Germany is a week from local elections, and almost every lamppost has become a site for campaign signs declaring ambitions for what and how this city/state/country could be. I use a translation app to try and understand the slogans. More contrast. The AFD promises to rethink Europe and put ‘our land first’. The SPD offers to be ‘your voice against hate’. The Pro Chemnitz Party openly rejects the notion of the city becoming capital of culture, stating that they’ll provide a ‘safe city’ instead. The Left Chemnitz Party calls for a city that is socially just and sustainable. The Free Saxony Party declares they will ‘close the money tap’ and stop the ‘flood’ of asylum seekers. The Party of Humanists simply state ‘our heart burns for a plan B’. On some of the signs, someone has stuck stickers over the mouths of the more right-wing candidates to make it appear as though they are campaigning for LGBTQIA+ rights.
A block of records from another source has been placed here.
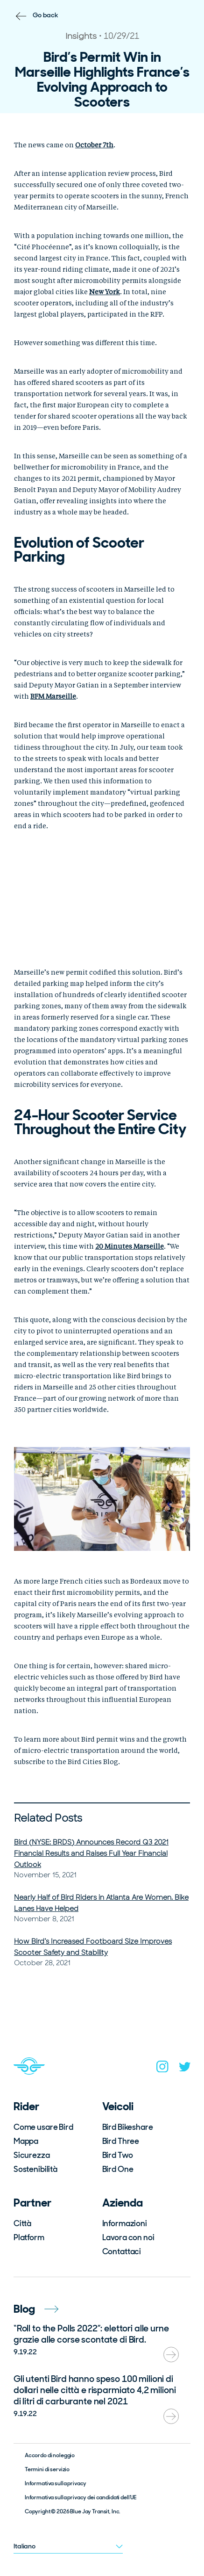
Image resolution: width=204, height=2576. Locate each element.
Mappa (26, 2141)
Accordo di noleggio (50, 2455)
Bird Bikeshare (127, 2127)
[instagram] (162, 2069)
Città (22, 2223)
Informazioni (124, 2223)
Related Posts (48, 1818)
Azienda (122, 2202)
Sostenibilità (35, 2169)
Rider (26, 2106)
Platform (29, 2237)
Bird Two (117, 2155)
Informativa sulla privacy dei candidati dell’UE (80, 2497)
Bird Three (121, 2141)
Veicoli (118, 2106)
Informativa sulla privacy (56, 2483)
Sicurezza (32, 2155)
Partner (32, 2202)
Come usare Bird (43, 2127)
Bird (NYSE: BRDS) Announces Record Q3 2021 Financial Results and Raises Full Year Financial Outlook (91, 1853)
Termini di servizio (47, 2469)
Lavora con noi (128, 2237)
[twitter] (185, 2069)
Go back (45, 15)
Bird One (118, 2169)
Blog (36, 2308)
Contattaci (121, 2251)
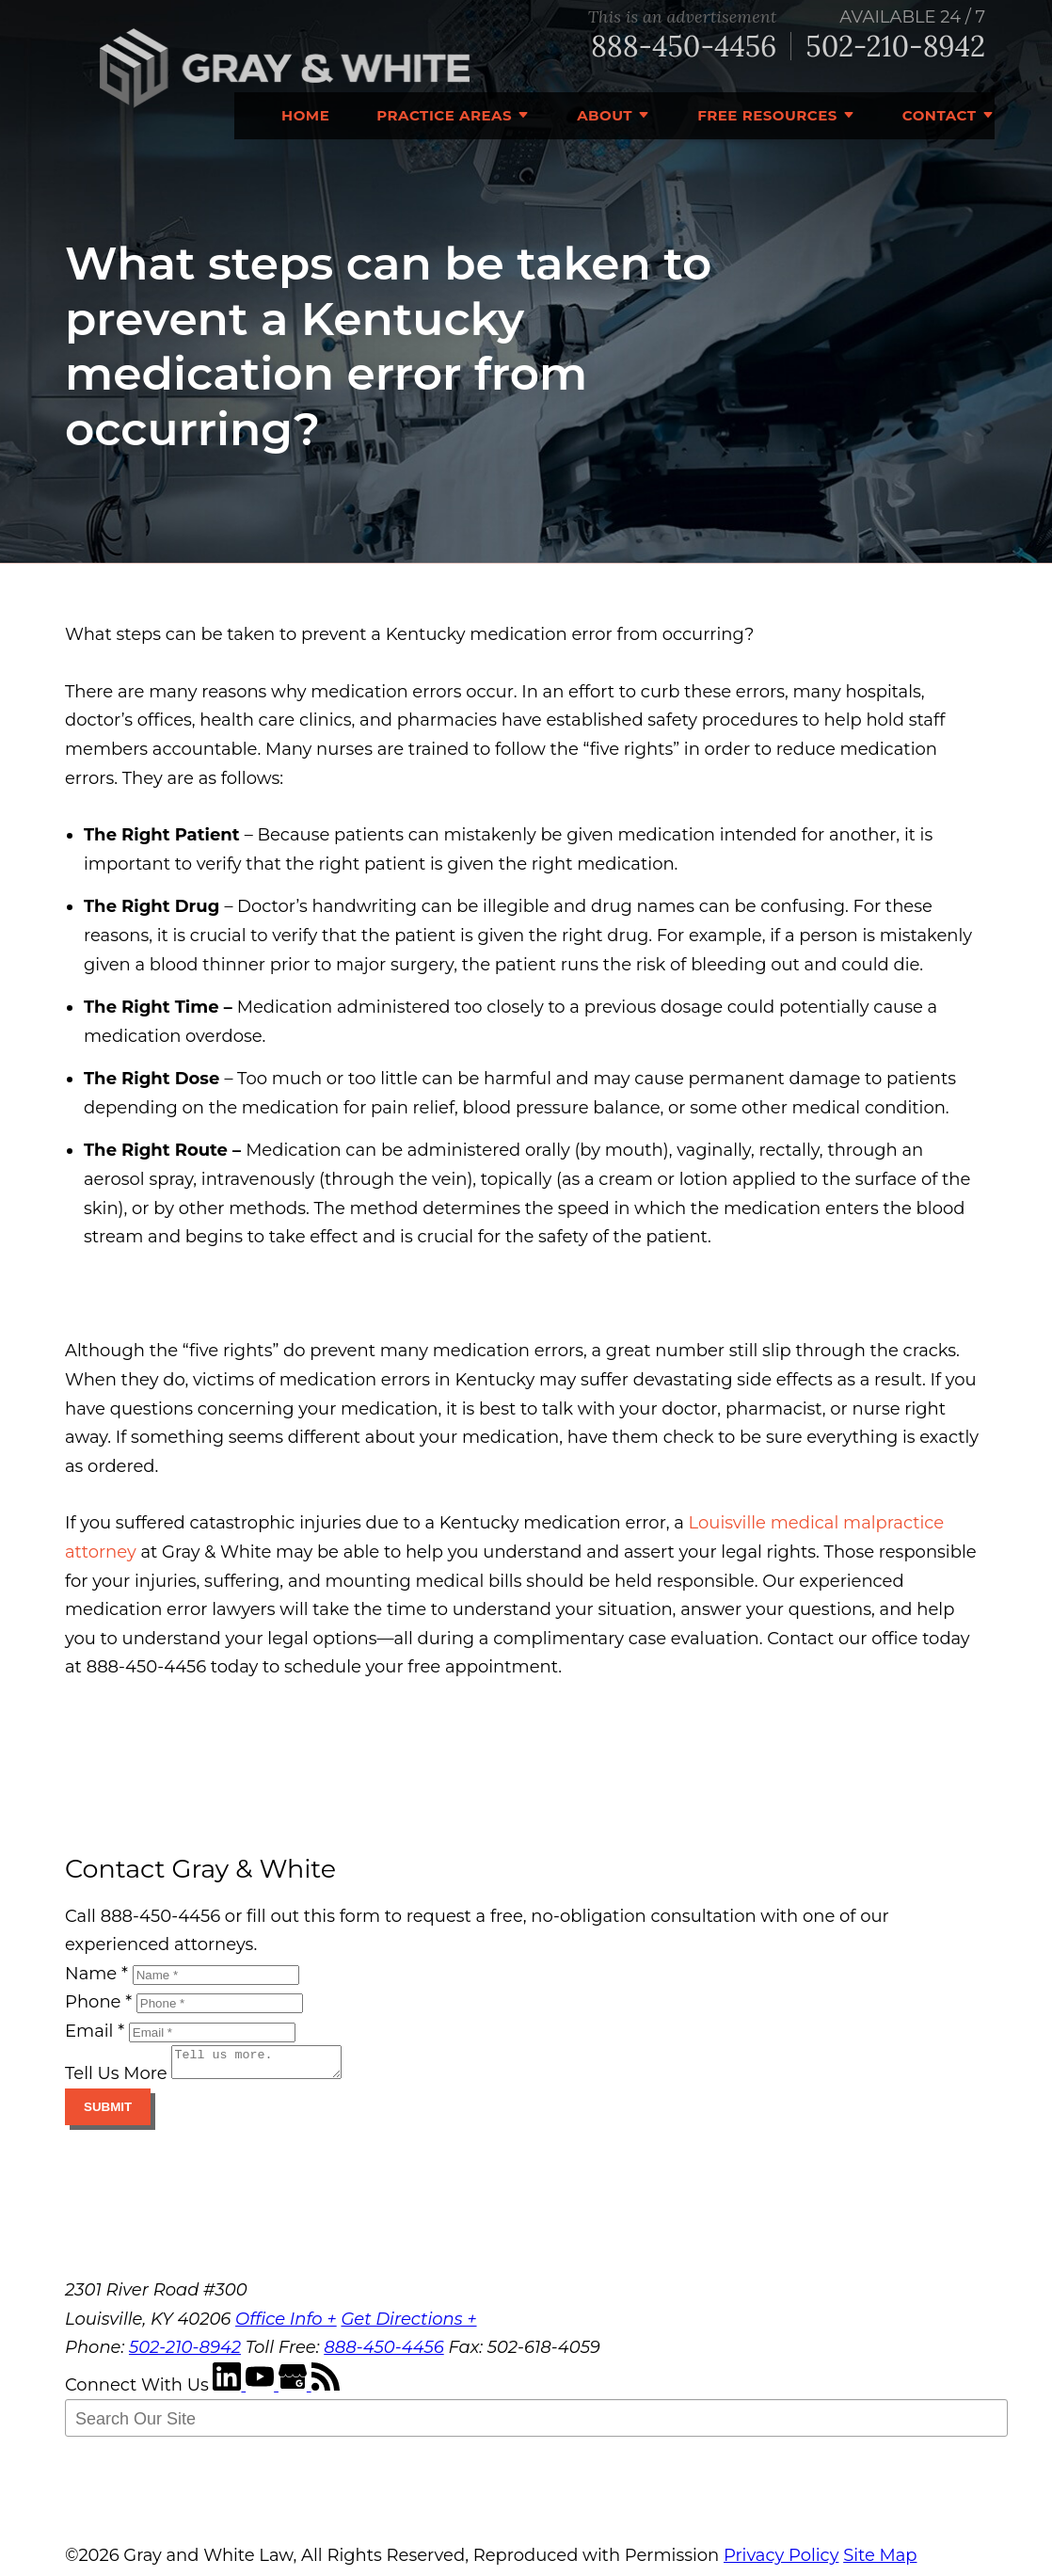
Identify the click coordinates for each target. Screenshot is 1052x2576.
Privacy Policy (781, 2561)
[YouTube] (262, 2390)
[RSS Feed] (325, 2390)
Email (94, 2031)
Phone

Unsurprisingly, the upcoming elections are a source of much conversation. Since violent protests led by extreme right-wing groups in Chemnitz made global headlines in 2018, the city has become associated with, and we are told, a breeding ground for, far right, nationalist ideologies. Many of the people we speak with are fearful that this will only get worse. But at the same time, it is clear that many are actively trying to create alternative narratives and realities for Chemnitz: the library offers language learning sessions for migrants and a therapy dog for children who struggle with reading aloud. Artist collectives are bringing new life to parts of the city that were once abandoned. ASA-FF has created a handout for artists and cultural organisations to help them create strategies for dealing with threatened or actual right-wing attacks on arts, culture and education. No-one seems confident about what will happen in 2025. But in this post-industrial, post-reunification city where it seems that everything once was something else (the library a former department store; cultural offices a former bank; the theatre a former factory that made parts for spinning machines…) it feels as if the possibility for change is built into the fabric of this place.